Traditional home appliance channels feature strict regional divisions, with each dealer guarding its territory. Instant retail shatters physical boundaries, transforming same-street competition into global battles.

Frankly, instant retail's challenges merely reflect Midea’s broader omnichannel growth pressures. Battles rage online and offline, across premium and mid-range segments, with no easy fights elsewhere.

Online, traditional e-commerce's traffic dividends peaked long ago, with home appliances hitting penetration ceilings. Only relentless price wars remain. Midea retains scale advantages but faces squeezed margins.

Progress in premium channels also lags Haier.

In the first quarter of 2026, Casarte captured 71.1% of the RMB 15,000+ refrigerator market, 80% of same-priced washing machines, and 44.7% of premium air conditioners.

In major appliances above RMB 10,000, Casarte dominates, leaving scraps for COLMO, Siemens, and others. Midea's eight-year-old COLMO grows rapidly but started later than Casarte, with clear gaps in scale and market position.

Root causes include COLMO initially leveraging Midea's channels and setting aggressive growth targets. Under pressure, pricing drifted downward. While technically advanced, ultra-premium brands often lack mindshare.

Premium markets offer rich profits but remain elusive, while Midea's mid-low-end scale battles leave it vulnerable to price wars and industry cycles.

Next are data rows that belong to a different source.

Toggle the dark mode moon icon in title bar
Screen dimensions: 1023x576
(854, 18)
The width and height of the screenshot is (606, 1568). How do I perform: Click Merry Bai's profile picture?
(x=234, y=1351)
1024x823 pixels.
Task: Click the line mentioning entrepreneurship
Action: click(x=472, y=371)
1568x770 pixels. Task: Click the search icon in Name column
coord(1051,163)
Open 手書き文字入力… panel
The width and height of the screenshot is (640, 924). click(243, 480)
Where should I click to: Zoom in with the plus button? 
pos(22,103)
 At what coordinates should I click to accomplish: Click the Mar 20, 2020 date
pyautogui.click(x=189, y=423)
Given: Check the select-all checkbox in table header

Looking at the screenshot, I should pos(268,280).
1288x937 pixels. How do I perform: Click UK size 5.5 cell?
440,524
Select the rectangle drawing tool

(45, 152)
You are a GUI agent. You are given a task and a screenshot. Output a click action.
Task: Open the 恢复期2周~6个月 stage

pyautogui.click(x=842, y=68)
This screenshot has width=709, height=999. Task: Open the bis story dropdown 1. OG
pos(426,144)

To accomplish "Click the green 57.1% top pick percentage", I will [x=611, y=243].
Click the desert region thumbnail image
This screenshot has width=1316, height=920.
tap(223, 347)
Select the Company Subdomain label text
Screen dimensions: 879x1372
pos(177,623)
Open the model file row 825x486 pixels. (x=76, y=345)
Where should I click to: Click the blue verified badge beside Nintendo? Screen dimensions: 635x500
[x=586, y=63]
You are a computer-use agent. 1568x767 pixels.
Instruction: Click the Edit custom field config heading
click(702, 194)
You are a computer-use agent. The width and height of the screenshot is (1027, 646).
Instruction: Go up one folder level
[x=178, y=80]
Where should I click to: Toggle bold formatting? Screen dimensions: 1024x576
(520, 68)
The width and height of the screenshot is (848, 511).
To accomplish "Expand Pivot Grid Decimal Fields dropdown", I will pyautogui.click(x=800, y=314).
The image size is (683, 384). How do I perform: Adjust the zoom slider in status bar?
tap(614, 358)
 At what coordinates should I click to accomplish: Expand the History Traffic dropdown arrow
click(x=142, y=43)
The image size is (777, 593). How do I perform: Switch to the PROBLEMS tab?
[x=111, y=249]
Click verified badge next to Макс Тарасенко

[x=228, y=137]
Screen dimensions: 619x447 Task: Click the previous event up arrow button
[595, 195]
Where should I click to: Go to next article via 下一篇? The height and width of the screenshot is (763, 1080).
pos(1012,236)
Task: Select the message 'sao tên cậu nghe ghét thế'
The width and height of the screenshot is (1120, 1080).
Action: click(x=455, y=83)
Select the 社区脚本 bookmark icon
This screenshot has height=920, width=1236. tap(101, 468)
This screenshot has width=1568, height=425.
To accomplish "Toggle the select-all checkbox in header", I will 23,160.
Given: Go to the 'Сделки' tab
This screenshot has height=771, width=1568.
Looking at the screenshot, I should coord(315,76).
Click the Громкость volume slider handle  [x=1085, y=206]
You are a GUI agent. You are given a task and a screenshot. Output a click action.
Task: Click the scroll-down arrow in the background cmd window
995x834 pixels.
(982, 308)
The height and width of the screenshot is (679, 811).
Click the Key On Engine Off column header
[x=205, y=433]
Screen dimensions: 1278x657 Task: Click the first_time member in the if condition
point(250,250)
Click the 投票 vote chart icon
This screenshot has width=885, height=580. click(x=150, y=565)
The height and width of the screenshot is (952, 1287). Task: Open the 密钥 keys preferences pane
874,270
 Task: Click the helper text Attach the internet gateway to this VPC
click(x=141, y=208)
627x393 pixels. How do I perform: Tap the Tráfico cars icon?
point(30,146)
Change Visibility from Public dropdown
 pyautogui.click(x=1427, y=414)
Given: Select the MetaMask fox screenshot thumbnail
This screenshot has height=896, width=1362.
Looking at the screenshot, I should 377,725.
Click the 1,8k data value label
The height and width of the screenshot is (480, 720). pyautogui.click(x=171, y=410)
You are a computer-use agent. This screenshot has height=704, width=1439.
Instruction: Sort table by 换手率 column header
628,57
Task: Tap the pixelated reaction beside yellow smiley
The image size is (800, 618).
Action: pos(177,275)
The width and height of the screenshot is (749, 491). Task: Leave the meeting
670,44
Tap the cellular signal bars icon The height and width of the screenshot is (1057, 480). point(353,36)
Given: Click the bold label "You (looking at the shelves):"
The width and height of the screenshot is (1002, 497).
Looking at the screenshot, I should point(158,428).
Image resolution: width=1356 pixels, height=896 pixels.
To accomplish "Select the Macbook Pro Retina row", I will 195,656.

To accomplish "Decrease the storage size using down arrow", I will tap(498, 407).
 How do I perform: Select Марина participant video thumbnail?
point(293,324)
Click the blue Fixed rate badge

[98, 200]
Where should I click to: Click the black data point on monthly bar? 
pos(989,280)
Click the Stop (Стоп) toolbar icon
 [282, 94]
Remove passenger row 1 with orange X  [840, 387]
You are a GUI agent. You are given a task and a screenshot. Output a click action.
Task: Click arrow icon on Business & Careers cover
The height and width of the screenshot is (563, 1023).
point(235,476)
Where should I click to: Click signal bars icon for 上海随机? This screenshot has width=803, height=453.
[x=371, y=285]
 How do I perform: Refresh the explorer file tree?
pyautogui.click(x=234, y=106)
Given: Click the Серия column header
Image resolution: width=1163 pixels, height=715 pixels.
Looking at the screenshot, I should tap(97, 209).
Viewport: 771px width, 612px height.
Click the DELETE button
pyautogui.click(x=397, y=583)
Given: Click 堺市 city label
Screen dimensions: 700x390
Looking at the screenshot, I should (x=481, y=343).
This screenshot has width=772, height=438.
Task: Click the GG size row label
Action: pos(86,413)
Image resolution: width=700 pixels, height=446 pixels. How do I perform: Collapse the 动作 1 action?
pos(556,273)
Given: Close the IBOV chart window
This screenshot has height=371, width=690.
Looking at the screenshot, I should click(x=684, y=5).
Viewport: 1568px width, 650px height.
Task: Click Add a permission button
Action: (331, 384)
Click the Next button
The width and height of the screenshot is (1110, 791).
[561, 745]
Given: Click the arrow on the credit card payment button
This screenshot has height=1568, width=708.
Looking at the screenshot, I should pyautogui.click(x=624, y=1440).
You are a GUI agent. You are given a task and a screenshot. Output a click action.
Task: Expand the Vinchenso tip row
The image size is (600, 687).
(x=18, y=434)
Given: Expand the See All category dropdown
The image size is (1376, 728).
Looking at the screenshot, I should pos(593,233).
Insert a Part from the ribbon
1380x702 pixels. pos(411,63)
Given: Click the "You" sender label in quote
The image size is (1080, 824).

Offline, Midea leads with tens of thousands of outlets but loses growth momentum. Gree leverages Dong Mingzhu's personal IP for digital flagship stores, with over 10,000 Healthy Home series gaining traction through agile online-offline tactics.

The industry seeks new channels and models relentlessly. Once the most aggressive channel innovator, Midea now appears conventional.

Facing channel pressures, Midea hasn't stood still.

Instant retail represents one initiative. In premium segments, COLMO and Toshiba operate in parallel, establishing over 1,600 COLMO stores covering ~280 cities by end-2025, along with 650+ Toshiba stores and 1,200+ Toshiba showrooms domestically.

For private domain operations, Midea launched its own mini-program and user system, reaching 5.15 million daily page views (PV) last year to retain users.

Yet online battles rage over traffic and pricing, offline over experience and services, while instant retail demands speed, fulfillment, and platform resources—no second growth curve has emerged yet.

With first-quarter net profit growth around 2%, Midea faces no easy channels for effortless wins or single-move breakthroughs.

This omnichannel war demands sustained effort from Midea.